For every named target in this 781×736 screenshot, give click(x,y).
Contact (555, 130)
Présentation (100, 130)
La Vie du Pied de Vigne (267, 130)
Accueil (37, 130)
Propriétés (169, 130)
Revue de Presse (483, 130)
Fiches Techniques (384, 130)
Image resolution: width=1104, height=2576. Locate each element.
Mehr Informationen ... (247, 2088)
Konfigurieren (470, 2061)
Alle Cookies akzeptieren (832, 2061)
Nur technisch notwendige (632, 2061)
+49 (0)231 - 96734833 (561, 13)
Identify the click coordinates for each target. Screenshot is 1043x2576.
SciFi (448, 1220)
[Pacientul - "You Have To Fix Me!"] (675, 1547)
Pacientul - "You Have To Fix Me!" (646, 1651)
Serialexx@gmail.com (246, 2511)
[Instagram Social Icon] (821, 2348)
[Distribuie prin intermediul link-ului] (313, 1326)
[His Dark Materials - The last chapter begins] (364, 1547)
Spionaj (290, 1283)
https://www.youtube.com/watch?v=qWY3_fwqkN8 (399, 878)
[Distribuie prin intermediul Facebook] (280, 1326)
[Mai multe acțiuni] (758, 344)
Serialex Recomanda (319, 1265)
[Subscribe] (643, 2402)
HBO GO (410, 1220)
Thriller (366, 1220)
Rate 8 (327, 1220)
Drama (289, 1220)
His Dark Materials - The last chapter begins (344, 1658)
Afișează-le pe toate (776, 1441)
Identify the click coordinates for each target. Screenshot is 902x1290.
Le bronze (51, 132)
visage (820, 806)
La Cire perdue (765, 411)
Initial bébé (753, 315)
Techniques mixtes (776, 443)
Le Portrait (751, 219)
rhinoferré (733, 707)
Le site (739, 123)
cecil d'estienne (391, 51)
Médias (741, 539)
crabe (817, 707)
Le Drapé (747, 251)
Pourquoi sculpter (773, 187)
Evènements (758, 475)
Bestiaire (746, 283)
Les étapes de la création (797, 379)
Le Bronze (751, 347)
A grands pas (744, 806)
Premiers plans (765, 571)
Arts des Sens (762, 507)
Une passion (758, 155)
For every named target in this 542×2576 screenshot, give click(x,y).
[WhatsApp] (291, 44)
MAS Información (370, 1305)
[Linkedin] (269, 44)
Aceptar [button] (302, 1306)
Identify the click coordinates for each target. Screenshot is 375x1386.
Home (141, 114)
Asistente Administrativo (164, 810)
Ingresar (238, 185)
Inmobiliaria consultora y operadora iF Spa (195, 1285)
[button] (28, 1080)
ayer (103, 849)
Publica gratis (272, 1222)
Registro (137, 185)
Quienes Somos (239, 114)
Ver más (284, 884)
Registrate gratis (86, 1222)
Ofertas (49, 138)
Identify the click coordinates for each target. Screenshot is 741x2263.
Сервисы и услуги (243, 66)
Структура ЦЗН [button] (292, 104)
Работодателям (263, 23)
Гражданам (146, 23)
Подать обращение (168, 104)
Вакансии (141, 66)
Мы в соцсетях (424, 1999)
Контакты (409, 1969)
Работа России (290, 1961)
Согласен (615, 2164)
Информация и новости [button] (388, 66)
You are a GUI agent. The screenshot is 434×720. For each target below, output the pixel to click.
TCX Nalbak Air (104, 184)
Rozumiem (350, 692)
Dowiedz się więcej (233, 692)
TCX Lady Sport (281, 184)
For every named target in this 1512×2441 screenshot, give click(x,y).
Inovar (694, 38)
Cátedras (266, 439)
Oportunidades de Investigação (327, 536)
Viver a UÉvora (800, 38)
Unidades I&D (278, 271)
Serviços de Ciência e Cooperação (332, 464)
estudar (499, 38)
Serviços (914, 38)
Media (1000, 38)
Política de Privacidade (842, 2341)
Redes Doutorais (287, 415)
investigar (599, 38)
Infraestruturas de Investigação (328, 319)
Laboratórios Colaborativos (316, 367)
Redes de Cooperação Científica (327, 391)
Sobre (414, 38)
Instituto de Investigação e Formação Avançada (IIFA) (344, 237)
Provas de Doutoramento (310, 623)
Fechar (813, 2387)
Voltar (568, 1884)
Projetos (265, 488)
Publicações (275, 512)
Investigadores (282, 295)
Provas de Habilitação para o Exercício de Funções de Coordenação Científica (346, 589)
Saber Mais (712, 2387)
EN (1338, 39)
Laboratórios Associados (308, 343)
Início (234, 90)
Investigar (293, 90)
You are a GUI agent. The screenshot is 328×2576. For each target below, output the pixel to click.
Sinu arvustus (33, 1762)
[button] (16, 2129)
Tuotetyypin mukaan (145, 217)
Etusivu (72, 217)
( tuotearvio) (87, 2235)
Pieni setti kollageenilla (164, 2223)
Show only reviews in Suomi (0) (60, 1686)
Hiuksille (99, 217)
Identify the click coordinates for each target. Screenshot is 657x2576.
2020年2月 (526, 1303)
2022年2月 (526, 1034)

● SHORT EXERCISE:
Output every line of the records above as a JSON list of strings, one string per line, leaving out blank lines.

● EXERCISE SOLUTION:
[
  "For every named target in this 781×736 screenshot, give click(x,y).",
  "Contact (555, 130)",
  "Présentation (100, 130)",
  "La Vie du Pied de Vigne (267, 130)",
  "Accueil (37, 130)",
  "Propriétés (169, 130)",
  "Revue de Presse (483, 130)",
  "Fiches Techniques (384, 130)",
  "Image resolution: width=1104, height=2576. Locate each element.",
  "Mehr Informationen ... (247, 2088)",
  "Konfigurieren (470, 2061)",
  "Alle Cookies akzeptieren (832, 2061)",
  "Nur technisch notwendige (632, 2061)",
  "+49 (0)231 - 96734833 (561, 13)",
  "Identify the click coordinates for each target. Screenshot is 1043x2576.",
  "SciFi (448, 1220)",
  "[Pacientul - \"You Have To Fix Me!\"] (675, 1547)",
  "Pacientul - \"You Have To Fix Me!\" (646, 1651)",
  "Serialexx@gmail.com (246, 2511)",
  "[Instagram Social Icon] (821, 2348)",
  "[Distribuie prin intermediul link-ului] (313, 1326)",
  "[His Dark Materials - The last chapter begins] (364, 1547)",
  "Spionaj (290, 1283)",
  "https://www.youtube.com/watch?v=qWY3_fwqkN8 (399, 878)",
  "[Distribuie prin intermediul Facebook] (280, 1326)",
  "[Mai multe acțiuni] (758, 344)",
  "Serialex Recomanda (319, 1265)",
  "[Subscribe] (643, 2402)",
  "HBO GO (410, 1220)",
  "Thriller (366, 1220)",
  "Rate 8 (327, 1220)",
  "Drama (289, 1220)",
  "His Dark Materials - The last chapter begins (344, 1658)",
  "Afișează-le pe toate (776, 1441)",
  "Identify the click coordinates for each target. Screenshot is 902x1290.",
  "Le bronze (51, 132)",
  "visage (820, 806)",
  "La Cire perdue (765, 411)",
  "Initial bébé (753, 315)",
  "Techniques mixtes (776, 443)",
  "Le Portrait (751, 219)",
  "rhinoferré (733, 707)",
  "Le site (739, 123)",
  "cecil d'estienne (391, 51)",
  "Médias (741, 539)",
  "crabe (817, 707)",
  "Le Drapé (747, 251)",
  "Pourquoi sculpter (773, 187)",
  "Evènements (758, 475)",
  "Bestiaire (746, 283)",
  "Les étapes de la création (797, 379)",
  "Le Bronze (751, 347)",
  "A grands pas (744, 806)",
  "Premiers plans (765, 571)",
  "Arts des Sens (762, 507)",
  "Une passion (758, 155)",
  "For every named target in this 542×2576 screenshot, give click(x,y).",
  "[WhatsApp] (291, 44)",
  "MAS Información (370, 1305)",
  "[Linkedin] (269, 44)",
  "Aceptar [button] (302, 1306)",
  "Identify the click coordinates for each target. Screenshot is 375x1386.",
  "Home (141, 114)",
  "Asistente Administrativo (164, 810)",
  "Ingresar (238, 185)",
  "Inmobiliaria consultora y operadora iF Spa (195, 1285)",
  "[button] (28, 1080)",
  "ayer (103, 849)",
  "Publica gratis (272, 1222)",
  "Registro (137, 185)",
  "Quienes Somos (239, 114)",
  "Ver más (284, 884)",
  "Registrate gratis (86, 1222)",
  "Ofertas (49, 138)",
  "Identify the click coordinates for each target. Screenshot is 741x2263.",
  "Сервисы и услуги (243, 66)",
  "Структура ЦЗН [button] (292, 104)",
  "Работодателям (263, 23)",
  "Гражданам (146, 23)",
  "Подать обращение (168, 104)",
  "Вакансии (141, 66)",
  "Мы в соцсетях (424, 1999)",
  "Контакты (409, 1969)",
  "Работа России (290, 1961)",
  "Согласен (615, 2164)",
  "Информация и новости [button] (388, 66)",
  "You are a GUI agent. The screenshot is 434×720. For each target below, output the pixel to click.",
  "TCX Nalbak Air (104, 184)",
  "Rozumiem (350, 692)",
  "Dowiedz się więcej (233, 692)",
  "TCX Lady Sport (281, 184)",
  "For every named target in this 1512×2441 screenshot, give click(x,y).",
  "Inovar (694, 38)",
  "Cátedras (266, 439)",
  "Oportunidades de Investigação (327, 536)",
  "Viver a UÉvora (800, 38)",
  "Unidades I&D (278, 271)",
  "Serviços de Ciência e Cooperação (332, 464)",
  "estudar (499, 38)",
  "Serviços (914, 38)",
  "Media (1000, 38)",
  "Política de Privacidade (842, 2341)",
  "Redes Doutorais (287, 415)",
  "investigar (599, 38)",
  "Infraestruturas de Investigação (328, 319)",
  "Laboratórios Colaborativos (316, 367)",
  "Redes de Cooperação Científica (327, 391)",
  "Sobre (414, 38)",
  "Instituto de Investigação e Formação Avançada (IIFA) (344, 237)",
  "Provas de Doutoramento (310, 623)",
  "Fechar (813, 2387)",
  "Voltar (568, 1884)",
  "Projetos (265, 488)",
  "Publicações (275, 512)",
  "Investigadores (282, 295)",
  "Provas de Habilitação para o Exercício de Funções de Coordenação Científica (346, 589)",
  "Saber Mais (712, 2387)",
  "EN (1338, 39)",
  "Laboratórios Associados (308, 343)",
  "Início (234, 90)",
  "Investigar (293, 90)",
  "You are a GUI agent. The screenshot is 328×2576. For each target below, output the pixel to click.",
  "Sinu arvustus (33, 1762)",
  "[button] (16, 2129)",
  "Tuotetyypin mukaan (145, 217)",
  "Etusivu (72, 217)",
  "( tuotearvio) (87, 2235)",
  "Pieni setti kollageenilla (164, 2223)",
  "Show only reviews in Suomi (0) (60, 1686)",
  "Hiuksille (99, 217)",
  "Identify the click coordinates for each target. Screenshot is 657x2576.",
  "2020年2月 (526, 1303)",
  "2022年2月 (526, 1034)"
]